The complexity of physical touch
The challenges of emotional vulnerability and body image meet in the world of sexual, intimate touch. An incredibly powerful sense, it has the ability to bring human beings to the closest they could ever possibly be, both physically and emotionally. However, many of us living with chronic pain may have intense trepidation, fear, and even trauma around physical touch, both because of a lifetime of invasive medical treatments and the reality of living in constant physical pain. In order to maintain some agency over our physical bodies, many of us have an extreme need for control over when we are touched, by whom, and in what manner.
“With everything I’ve been through in my life, I don’t think there is anything I value more than my privacy and sense of physical safety,” an anonymous Live the Pain participant explained, “Physical interactions that may seem insignificant to others can either feel extremely intimate or violating to me, in a way that is difficult to explain to someone who doesn’t just understand it inherently.”
Whether consciously or not, some of us living with chronic pain have concluded that intimate touch is irrelevant to our lives. Because our dominant physical sensation is pain, it may be incomprehensible to consider that these broken bodies could actually be the source of pleasure. As a defense mechanism, we may completely disconnect from our bodies and repress any desire for sexual pleasure of physical intimacy out of a belief that we will never experience it.

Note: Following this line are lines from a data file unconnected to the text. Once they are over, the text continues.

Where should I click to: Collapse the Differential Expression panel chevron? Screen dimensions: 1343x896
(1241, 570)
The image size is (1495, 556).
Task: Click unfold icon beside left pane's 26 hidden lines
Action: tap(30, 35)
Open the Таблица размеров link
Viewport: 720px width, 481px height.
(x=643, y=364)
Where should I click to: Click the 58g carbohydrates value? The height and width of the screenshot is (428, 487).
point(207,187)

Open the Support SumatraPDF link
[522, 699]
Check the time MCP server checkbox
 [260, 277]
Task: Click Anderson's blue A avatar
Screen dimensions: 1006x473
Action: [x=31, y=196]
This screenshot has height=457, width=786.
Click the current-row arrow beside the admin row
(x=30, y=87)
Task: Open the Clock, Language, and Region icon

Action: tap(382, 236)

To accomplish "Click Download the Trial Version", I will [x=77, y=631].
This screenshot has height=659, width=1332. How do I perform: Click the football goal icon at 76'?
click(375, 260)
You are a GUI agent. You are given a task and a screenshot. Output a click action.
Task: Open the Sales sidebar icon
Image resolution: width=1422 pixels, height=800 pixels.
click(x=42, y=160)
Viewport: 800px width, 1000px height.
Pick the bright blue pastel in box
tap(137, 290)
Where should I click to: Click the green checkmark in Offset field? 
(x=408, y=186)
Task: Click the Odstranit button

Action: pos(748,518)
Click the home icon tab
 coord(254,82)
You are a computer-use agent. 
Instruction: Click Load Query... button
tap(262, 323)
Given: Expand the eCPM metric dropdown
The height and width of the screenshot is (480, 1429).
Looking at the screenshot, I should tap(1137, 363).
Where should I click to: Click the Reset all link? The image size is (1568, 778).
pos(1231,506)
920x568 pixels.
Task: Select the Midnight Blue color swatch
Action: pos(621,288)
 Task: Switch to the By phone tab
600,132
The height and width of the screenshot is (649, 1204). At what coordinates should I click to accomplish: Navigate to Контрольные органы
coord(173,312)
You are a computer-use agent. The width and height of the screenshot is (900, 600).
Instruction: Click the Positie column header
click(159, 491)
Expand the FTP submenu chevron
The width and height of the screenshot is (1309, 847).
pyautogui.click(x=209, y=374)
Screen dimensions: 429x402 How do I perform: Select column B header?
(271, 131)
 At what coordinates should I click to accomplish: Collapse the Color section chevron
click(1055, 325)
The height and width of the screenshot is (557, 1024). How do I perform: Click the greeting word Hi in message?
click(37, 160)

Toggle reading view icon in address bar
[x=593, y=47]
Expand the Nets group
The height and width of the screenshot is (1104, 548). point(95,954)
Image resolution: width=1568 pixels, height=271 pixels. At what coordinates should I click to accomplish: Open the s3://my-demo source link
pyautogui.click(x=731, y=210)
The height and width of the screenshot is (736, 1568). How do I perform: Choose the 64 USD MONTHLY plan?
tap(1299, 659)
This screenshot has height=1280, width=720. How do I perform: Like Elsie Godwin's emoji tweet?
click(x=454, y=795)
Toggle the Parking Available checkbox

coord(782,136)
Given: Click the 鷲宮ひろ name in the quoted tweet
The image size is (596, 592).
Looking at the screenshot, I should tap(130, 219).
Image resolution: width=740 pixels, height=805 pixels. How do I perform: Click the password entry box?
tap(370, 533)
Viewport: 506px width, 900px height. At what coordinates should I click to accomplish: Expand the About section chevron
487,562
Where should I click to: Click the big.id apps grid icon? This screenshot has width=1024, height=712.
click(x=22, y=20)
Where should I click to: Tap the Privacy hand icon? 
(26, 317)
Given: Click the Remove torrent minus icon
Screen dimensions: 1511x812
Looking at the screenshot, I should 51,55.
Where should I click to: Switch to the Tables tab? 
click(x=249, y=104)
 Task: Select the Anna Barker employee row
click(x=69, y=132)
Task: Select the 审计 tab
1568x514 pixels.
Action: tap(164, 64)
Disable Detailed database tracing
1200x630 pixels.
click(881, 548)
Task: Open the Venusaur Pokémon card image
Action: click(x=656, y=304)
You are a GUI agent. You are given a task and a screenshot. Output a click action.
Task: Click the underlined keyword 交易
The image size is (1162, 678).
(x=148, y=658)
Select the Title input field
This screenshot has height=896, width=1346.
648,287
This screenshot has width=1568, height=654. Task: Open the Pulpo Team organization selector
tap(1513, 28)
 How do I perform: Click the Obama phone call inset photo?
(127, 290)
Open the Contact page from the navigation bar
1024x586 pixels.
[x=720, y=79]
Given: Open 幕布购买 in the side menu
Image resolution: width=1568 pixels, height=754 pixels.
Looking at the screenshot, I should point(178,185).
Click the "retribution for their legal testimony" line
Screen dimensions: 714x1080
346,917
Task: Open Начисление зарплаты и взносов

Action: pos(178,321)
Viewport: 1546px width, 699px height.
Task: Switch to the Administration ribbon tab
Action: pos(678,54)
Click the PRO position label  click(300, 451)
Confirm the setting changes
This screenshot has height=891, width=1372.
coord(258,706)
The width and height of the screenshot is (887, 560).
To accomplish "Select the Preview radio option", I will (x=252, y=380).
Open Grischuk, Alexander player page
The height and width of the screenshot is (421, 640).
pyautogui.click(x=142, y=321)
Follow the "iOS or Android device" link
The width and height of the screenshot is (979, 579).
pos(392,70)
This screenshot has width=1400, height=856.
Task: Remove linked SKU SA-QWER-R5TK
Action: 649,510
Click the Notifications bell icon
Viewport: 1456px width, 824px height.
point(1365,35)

Building intimate relationships begins with you
Despite the inherent challenges, most human beings spend much of our lives trying to find, build, maintain, and strengthen intimate personal relationships. When relationships fail, despite the pain and heartbrokenness, we somehow get up and do it all over again, because these core relationships can give us the sense of belonging, security, and continuity that we are wired to seek. However, due to the fears, struggles, and misconceptions described above, many of us living with chronic pain have given up on this dream, avoiding intimate relationships and sex alltogether.
Does it have to be that way? How can we bridge the enormous gap between two individuals, when one is living with chronic pain? While intimate relationships demand endless work, sometimes the relationships we have with ourselves are the most difficult – and most important – ones to build. If we don’t love ourselves, how can others love us? If we cannot be vulnerable with ourselves, how can we expect this from others? If we are not in touch with our deepest needs, how can we communicate them to another person? If we are disconnected from our bodies, how can they be used as a means of connection in a relationship?
In order to be part of a healthy, loving, mutual relationship with another person, we must first believe that we are worthy of love, deserving of closeness, and have what to offer another person. Obviously, this is the work of a lifetime, much easier said than done. As Russ Von Hoelscher says, “Don’t rush into any relationship. Work on yourself. Feel yourself, experience yourself, and love yourself. Do this first, and you will soon attract that special loving other.”